Distanzen und Kombinationen

Im Rahmen der Springausbildung von Reiter und Pferd nehmen Hindernisfolgen und Kombinationen einen besonderen Stellenwert ein. Neben den für Einzelhindernisse typischen Einflussfaktoren kommt dann nämlich die Entfernung zwischen den Elementen hinzu. Im vierten Teil der Serie geht es nun um das harmonische und sichere Überwinden dieser Aufgabenstellungen, die bereits in den unteren Klassen eines Turnierparcours gefordert werden.

In Kombinationen stellt die schnelle Folge der Hindernisse höhere An­for­derungen an Konzentration und Reaktionsvermögen von Reiter und Pferd. Kein Problem für Christian Ahlmann und Reavnir auf unserem Foto. Foto: S. Lafrentz

Gemäß Richtlinien Band 1 sind Hindernisfolgen bzw. Distanzen zwei Hindernisse, zwischen denen das Pferd drei bis sechs Galoppsprünge benötigt. Der Weg zwischen den beiden Hindernissen ist die sogenannte Distanz. Hindernisfolgen können sowohl auf gerader, als auch auf gebogener Linie aufgebaut werden. Durch das Hinzufügen eines weiteren Hindernisses oder die Einbeziehung einer Kombination in eine Hindernisfolge kann die Komplexität der Aufgabenstellung und damit der Schwierigkeitsgrad gesteigert werden.

Als Kombination werden zwei, drei oder mehr Hindernisse bezeichnet, die im Abstand so aufgebaut sind, dass das Pferd den Weg zwischen Landung und Absprung jeweils mit einem oder zwei Galoppsprüngen absolvieren kann.

 

Durchlässigkeit gefordert

Das Anreiten und Überwinden von Hindernisfolgen und Kombinationen erfordert auf Grund der schnellen Folge der Hindernisse einen erhöhten Anspruch an Konzentrations- und Reaktionsvermögen von Reiter und Pferd. Die optimale Ausführung setzt beim Reiter eine sichere Einwirkung und eine auf die jeweilige Aufgabenstellung ausgerichtete Reittechnik und beim Pferd Gleichgewicht sowie ein hohes Maß an Durchlässigkeit und Gehorsam voraus.

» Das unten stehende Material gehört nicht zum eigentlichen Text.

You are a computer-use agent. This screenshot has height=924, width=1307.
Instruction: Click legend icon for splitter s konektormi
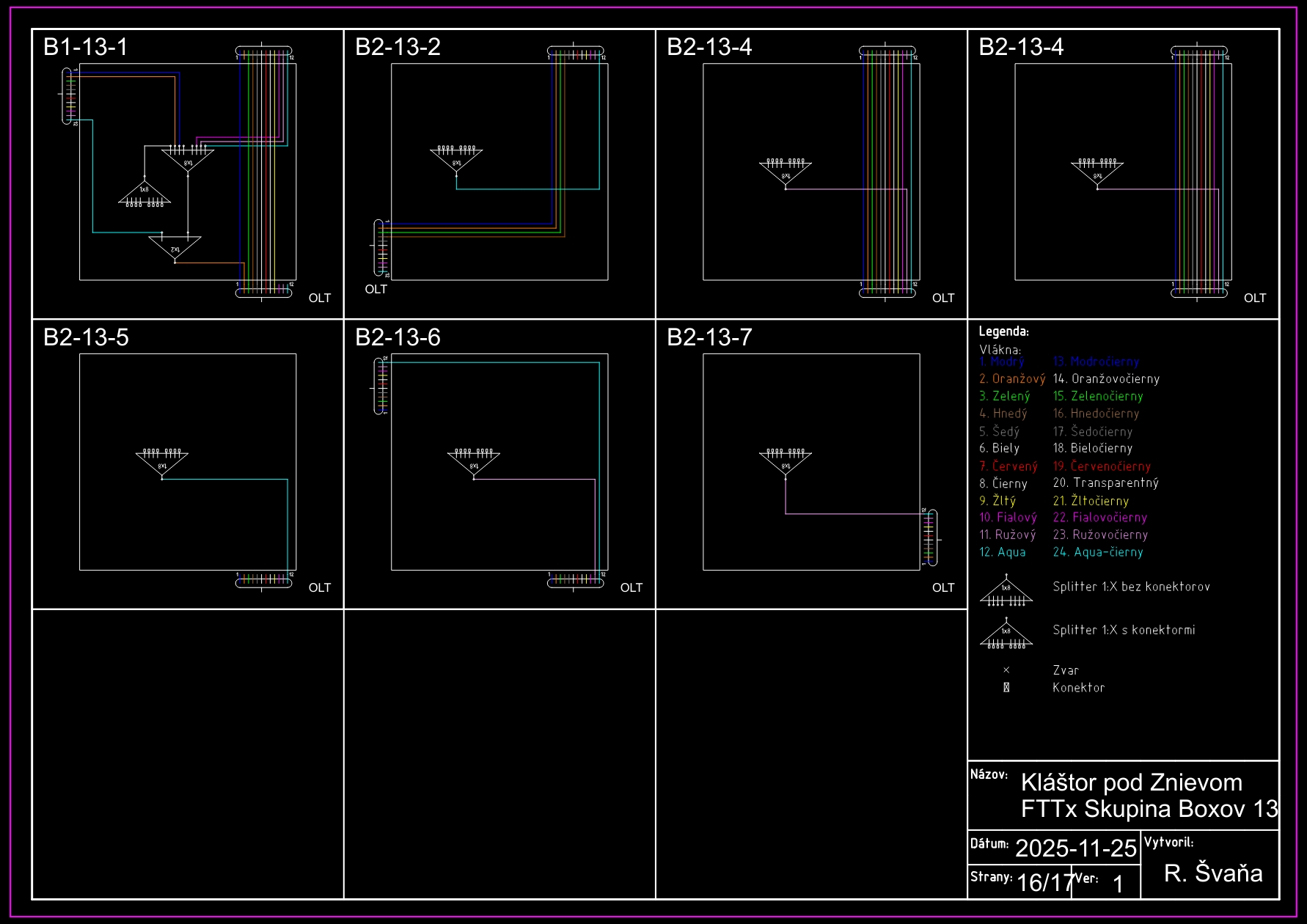click(x=1006, y=636)
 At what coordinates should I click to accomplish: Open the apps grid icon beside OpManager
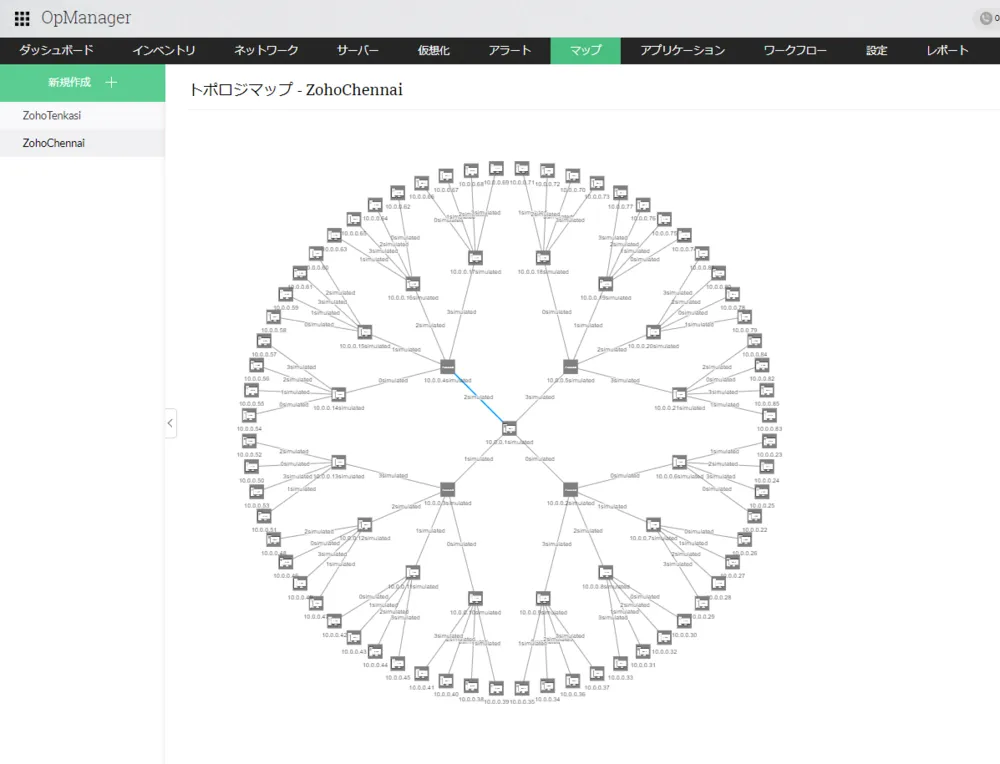point(22,18)
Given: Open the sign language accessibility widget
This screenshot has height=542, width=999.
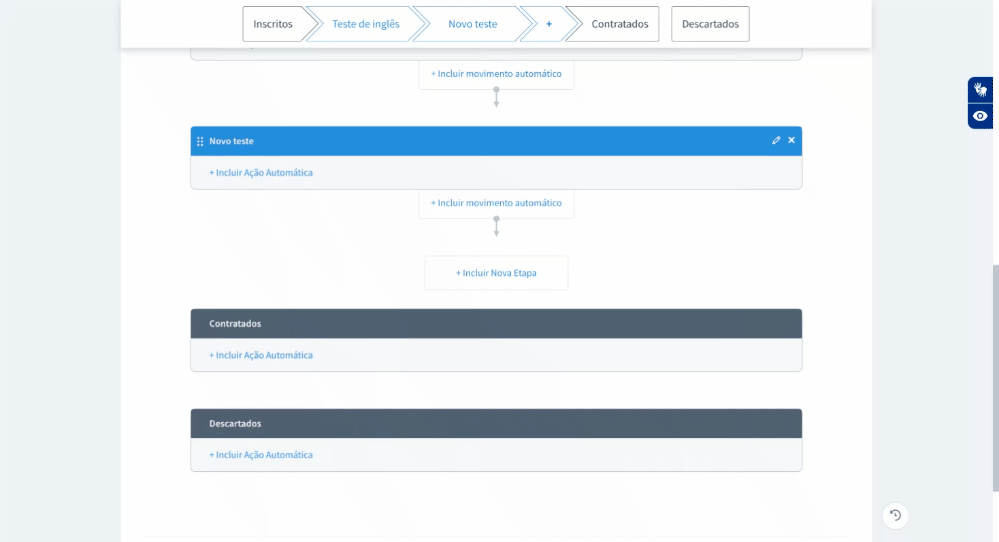Looking at the screenshot, I should 980,90.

Um gezielt einwirken zu können, muss der Reiter die Bewegungsausführung seines Pferdes gut kennen und wissen, welche Einflussnahme zur Erfüllung der Aufgabenstellung sinnvoll und möglich ist. Wer Hindernisfolgen und Kombinationen im Training zielgerichtet aufbauen oder im Parcours die jeweilige Aufgabenstellung analysieren möchte, muss Distanzmaße für Hindernisfolgen und Kombinationen kennen und einschätzen können, ob diese für sein Pferd normal passend, tendenziell eng oder weit sind.

Passende Distanzen in Hindernis­folgen mit zwei Hinder­nissen bei neutralen Distanz­einfluss­grö­ßen für Großpferde

Kürzere Abstände für Ponys

Für Ponys sollten die Abstände reduziert werden. Im höheren Leistungsbereich sind im Springsport geringfügige Unter- oder Überschreitung der in den Tabellen angegebenen Richtwerte möglich. Bei Hindernisfolgen sind neben den sogenannten passenden Distanzen auch Zwischendistanzen von z.B. 23,50 m oder 27m üblich, bei denen der Reiter sich grundsätzlich entscheiden muss, wie viele Galoppsprünge er reiten will.

Neben dem gemessenen Abstand zwischen den einzelnen Elementen müssen alle weiteren Komponenten, die das Pferd in seinem Bewegungsverhalten in einer Hindernisfolge oder Kombination beeinflussen, in die Beurteilung der Aufgabenstellung miteinbezogen werden. Distanz­einflussgrößen sind: Typ, Bau- und Wirkungsweise der Hindernisse, ihre Abmessungen, die Linienanforderung, ihr Standort, die Bodenverhältnisse sowie Geländeneigung oder -steigung.

Im Training richtet sich die Wahl der Abstände nach dem Ausbildungsziel und der Fähigkeit des Reiters, das Tempo zu beherrschen sowie nach dem Verhalten und dem Raumgriff des Pferdes.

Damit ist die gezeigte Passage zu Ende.